La crise environnementale du lac Oroumieh en Iran
CNRI – Le lac Oroumieh, premier lac de l'Iran et jadis le deuxième plus grand lac salé du monde (145 km de longueur sur 55 km de largeur), est cité dans les récits historiques de diverses civilisations depuis des millénaires. Aujourd'hui il n'est que l'ombre affligeante de lui-même.

Rouhollah Hazratpour, député du parlement des mollahs, a déclaré dans une interview avec les médias officiels, le 5 Juin 2017: « Les statistiques publiées sur le lac Oroumieh diffèrent totalement de ce que les habitants vivent dans le plus grand centre de désertification du pays. »

Il a exprimé son inquiétude au sujet de cette question, pouvant potentiellement devenir une crise de sécurité pour le régime. « Je veux informer le Majlis (Parlement) d'une crise majeure qui met en danger la vie de plus de 12 millions de personnes. Comment les autorités font-ils leurs rapports sur le processus d’assèchement du lac Oroumieh alors que sa taille est passé de 2517 kilomètres carrés en juillet 2016 à 2288 kilomètre carré en juillet de cette année ? »

Il a souligné : « Les autorités parlent du contrôle de conversion de l’eau et de la réduction naturelle de 7 cm du niveau d'eau pendant la saison estivale, alors que la saison estivale vient juste de commencer dans la région et que le niveau d'eau du lac s’est évaporé de 20 cm. Soyez-en sûr, le niveau d'eau baissera de 50 cm à la fin du mois d’Août. »

Ces dernières années, plusieurs grandes rivières iraniennes se sont asséchées. Les médias ont révélé que « sur quelques 1200 villes en Iran, seulement 500 peuvent fournir suffisamment pour la consommation courante ». Des protestations ont eu lieu dans plusieurs villes contre la pénurie d'eau. Et la crise de l'eau est étroitement liée à la sécurité nationale ».

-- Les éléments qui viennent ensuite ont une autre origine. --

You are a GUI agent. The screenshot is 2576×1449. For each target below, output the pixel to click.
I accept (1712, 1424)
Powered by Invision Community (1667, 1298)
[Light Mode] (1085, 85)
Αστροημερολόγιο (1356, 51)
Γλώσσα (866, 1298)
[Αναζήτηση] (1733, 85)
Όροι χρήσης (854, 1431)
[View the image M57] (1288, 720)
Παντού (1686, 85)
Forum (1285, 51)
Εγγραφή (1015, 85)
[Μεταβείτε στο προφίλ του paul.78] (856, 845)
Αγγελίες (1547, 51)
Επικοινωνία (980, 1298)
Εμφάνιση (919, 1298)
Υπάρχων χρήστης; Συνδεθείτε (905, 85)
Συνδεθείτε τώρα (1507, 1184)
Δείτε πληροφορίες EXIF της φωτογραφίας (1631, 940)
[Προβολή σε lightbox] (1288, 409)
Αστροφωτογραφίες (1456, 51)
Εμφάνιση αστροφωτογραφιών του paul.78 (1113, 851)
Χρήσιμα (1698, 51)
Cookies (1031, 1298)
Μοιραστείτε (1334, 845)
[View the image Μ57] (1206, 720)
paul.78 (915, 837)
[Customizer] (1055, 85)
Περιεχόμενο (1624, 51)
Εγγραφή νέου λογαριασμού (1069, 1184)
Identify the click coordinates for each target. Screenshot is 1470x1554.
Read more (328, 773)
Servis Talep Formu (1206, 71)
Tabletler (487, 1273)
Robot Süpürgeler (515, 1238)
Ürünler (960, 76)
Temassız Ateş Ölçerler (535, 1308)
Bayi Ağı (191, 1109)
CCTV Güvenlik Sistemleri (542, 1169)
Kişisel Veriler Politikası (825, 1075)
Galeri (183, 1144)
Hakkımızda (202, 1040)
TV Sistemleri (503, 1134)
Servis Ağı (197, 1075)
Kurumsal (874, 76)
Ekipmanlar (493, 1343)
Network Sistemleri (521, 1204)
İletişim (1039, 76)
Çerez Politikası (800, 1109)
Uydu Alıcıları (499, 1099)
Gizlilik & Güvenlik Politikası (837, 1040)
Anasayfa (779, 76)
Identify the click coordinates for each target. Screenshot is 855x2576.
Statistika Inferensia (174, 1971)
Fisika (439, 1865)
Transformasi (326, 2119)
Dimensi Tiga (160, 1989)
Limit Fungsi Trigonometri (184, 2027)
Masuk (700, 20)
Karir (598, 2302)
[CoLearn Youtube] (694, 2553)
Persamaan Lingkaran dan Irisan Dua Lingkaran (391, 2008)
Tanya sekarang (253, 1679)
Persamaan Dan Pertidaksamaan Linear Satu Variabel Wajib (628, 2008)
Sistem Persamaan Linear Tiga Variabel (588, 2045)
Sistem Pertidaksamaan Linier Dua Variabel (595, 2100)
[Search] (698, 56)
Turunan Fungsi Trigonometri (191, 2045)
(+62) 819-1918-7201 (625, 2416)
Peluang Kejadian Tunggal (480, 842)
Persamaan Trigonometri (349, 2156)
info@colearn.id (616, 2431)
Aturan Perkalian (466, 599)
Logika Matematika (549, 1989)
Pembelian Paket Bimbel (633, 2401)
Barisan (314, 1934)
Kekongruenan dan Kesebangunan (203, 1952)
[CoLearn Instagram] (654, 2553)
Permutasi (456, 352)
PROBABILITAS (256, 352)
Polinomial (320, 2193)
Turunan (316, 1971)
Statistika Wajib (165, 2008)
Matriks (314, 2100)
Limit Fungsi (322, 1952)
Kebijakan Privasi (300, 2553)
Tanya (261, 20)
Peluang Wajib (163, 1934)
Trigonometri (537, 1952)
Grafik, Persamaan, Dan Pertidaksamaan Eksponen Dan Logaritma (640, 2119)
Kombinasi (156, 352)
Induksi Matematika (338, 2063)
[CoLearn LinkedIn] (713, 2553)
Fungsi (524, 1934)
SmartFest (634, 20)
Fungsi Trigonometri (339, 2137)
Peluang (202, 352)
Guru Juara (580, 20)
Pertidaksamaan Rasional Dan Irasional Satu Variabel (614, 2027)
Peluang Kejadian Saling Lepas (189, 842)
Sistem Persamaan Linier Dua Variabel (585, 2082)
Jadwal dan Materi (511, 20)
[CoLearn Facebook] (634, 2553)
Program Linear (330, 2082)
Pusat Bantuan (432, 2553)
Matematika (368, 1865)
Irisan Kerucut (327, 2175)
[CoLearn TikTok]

Prisé pour ses vertus thérapeutiques, attirant les curistes du monde entier, le lac Oroumieh est en train d’être rayé de la carte. Les touristes, émerveillés par la multitude de flamants roses, de pélicans et d'autres oiseaux des rivages, se baignaient dans ses eaux salées et s'enveloppaient de sa légendaire boue noire pour guérir les articulations. Oroumieh, appelé la version iranienne de la Mer Morte, s'est transformé en des étendues de boue asséchées par le soleil et ne contient plus que 5 % de l'eau qu'il contenait il y a tout juste 20 ans.

En trois décennies, affirment les experts, une combinaison toxique de pratiques d'irrigation effrénée et la construction de barrages sur les affluents, ont accéléré son déclin. Mais son assèchement est principalement dû au forage d’un grand nombre de puits et à la construction de barrages. On compte 24 000 puits forés par les agriculteurs et 72 barrages construits par les autorités. Par ailleurs, les écologistes avertissent que les sels toxiques provenant des rives desséchées du lac Oroumieh risquent de souiller durablement les terres agricoles des environs.

En effet, cette politique irréfléchie des autorités s'est retournée contre les agriculteurs et la population locale: les champs cultivés des alentours du lac mais aussi ceux de tout l’ouest du pays sont envahis de poussière saline causée par les tempêtes de sel provenant de ce lac. Les villes de la région sont aussi touchées par cette poussière et de nombreuses maladies respiratoires commencent à être diagnostiquées parmi les populations avoisinantes.